By: Leong Sze Hian
PAP town councils will spend $45m
The former states that “To make lifts safer and more reliable, all People’s Action Party (PAP) town councils will join hands and pump in a total of $45 million between them over the next five years.
This will go towards implementing recommendations unveiled by the PAP Town Councils Lift Taskforce yesterday, which the 15 town councils have accepted.
PAP town councils have “lift” task force
Set up in July and led by PAP town councils’ coordinating chairman Teo Ho Pin, the task force made its recommendations upon the completion of a study to improve lift safety and reliability.
Recent spate of accidents and injuries
Housing Board lift issues have been in the spotlight in recent years after a spate of accidents and injuries.
Govt co-funds $450m
Another is for all PAP town councils to undergo the HDB’s Lift Enhancement Programme (LEP).
For this optional scheme, the Government has set aside about $450 million over 10 years to co-fund 90 per cent of lift modernisation works. Town councils pay the rest. “The PAP town councils will prioritise the LEP implementation over the next 10 years based on the age and performance of the lifts,” the task force said.

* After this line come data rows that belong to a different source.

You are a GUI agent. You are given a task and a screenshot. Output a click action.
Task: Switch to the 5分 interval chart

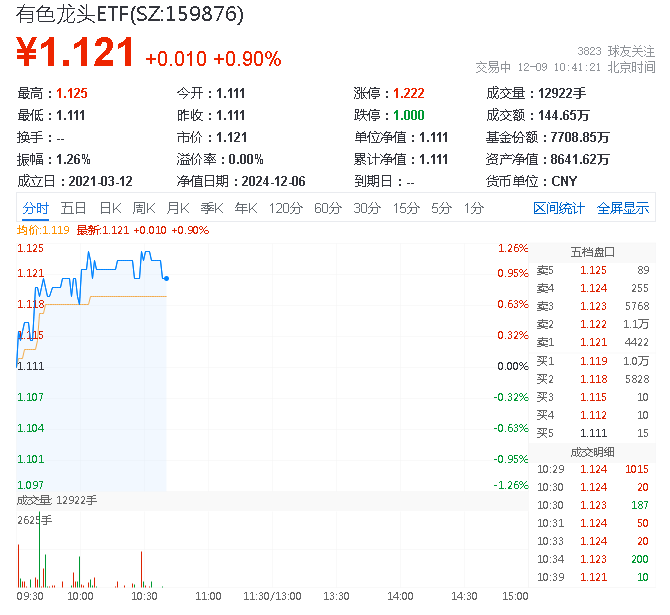[441, 208]
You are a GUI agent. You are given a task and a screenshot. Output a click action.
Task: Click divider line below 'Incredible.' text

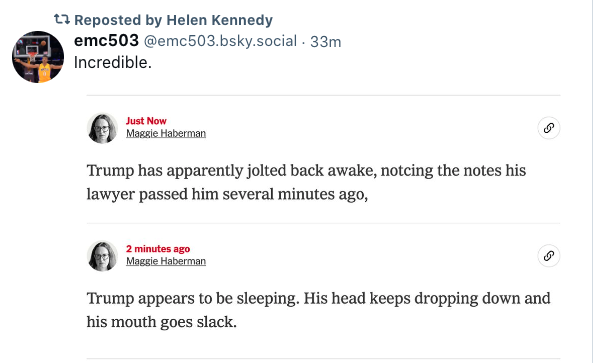click(x=323, y=95)
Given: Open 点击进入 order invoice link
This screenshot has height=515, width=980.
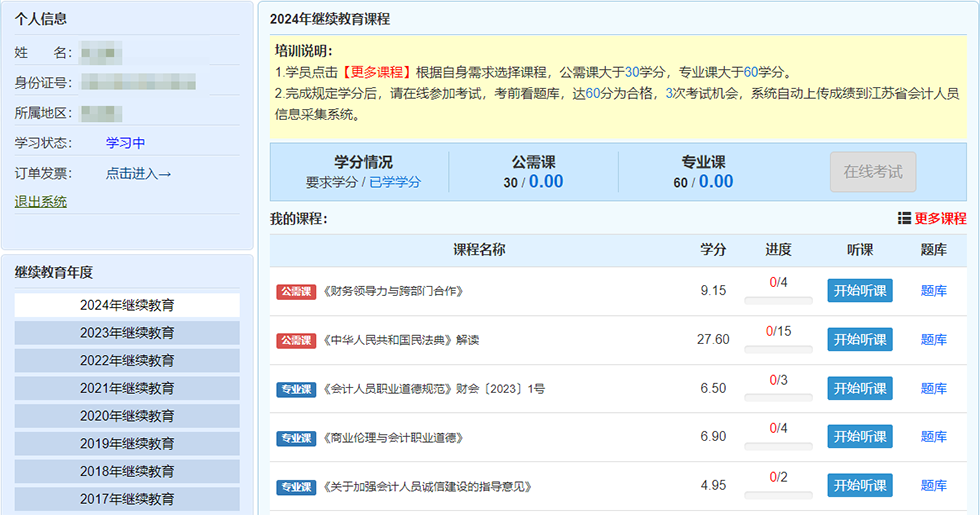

Task force could not provide a total estimate of current lift spending across PAP town councils
The $45 million allocated by PAP town councils will go towards this LEP, as well as “additional resources for the lift support team under the care of PAP town councils”, said the task force in response to queries. This is on top of usual lift expenditures. The task force could not provide a total estimate of current lift spending across PAP town councils.
Task force – many recommendations
The task force also recommended that all PAP town councils jointly develop a system to monitor the performance of lifts and lift contractors. “This will allow town councils to benchmark the performance standards of their lifts and lift contractors,” it said.
All PAP town councils should also conduct cost analysis on lift spending, provide information on lift contractor performance to HDB for tender evaluation, and develop a protocol for the use of lifts by renovation contractors.”
WP town council will spend $17.5m
The latter states that “The Workers’ Party-run Aljunied-Hougang Town Council (AHTC) expects to spend $17.5 million to replace selected lifts over the next five years, ahead of those lifts’ usual 28-year lifespan.
The AHTC, which manages more than 1,700 lifts, also gave details of how it plans to implement the Housing Board’s Lift Enhancement Programme (LEP), which helps town councils fund the installation of recommended lift features.
In a statement, AHTC chairman Pritam Singh noted that lift maintenance and part replacement costs have been rising.
The town council’s lift department continues to review the scope of maintenance works needed for each age group of lifts, he added.
Earlier upgrading or replacement of lifts
Under HDB guidelines, lifts are scheduled for major upgrading or replacement after 28 years.
The AHTC plans to “progressively schedule lifts nearing the 15-year mark of their lifespan” for the LEP, roughly corresponding to the halfway point of the recommended lifespan. But the AHTC also noted that some older lifts had critical parts which became obsolete earlier than the 28-year guideline, “contributing to frequent breakdowns”.
It will thus replace selected lifts ahead of the 28-year guideline.
WP already issued tender on 6 Oct
On Oct 6, it issued a tender for the installation of 20 new lifts in Aljunied GRC. Over the next four years, it will call similar tenders to replace selected lifts.
“Over a five-year period, the overall cost of this lift replacement exercise, funded chiefly through the town council’s sinking fund, is estimated to cost, at current prices, approximately $17.5 million,” said Mr Singh.”
1 town council $17.5m vs 15 town councils $45m?
As a resident of Aljunied – I am rather puzzled as apparently my town council appears to be spending relatively so much more than the other town councils – $17.5 million for one town council versus $45 million for the other 15 town councils.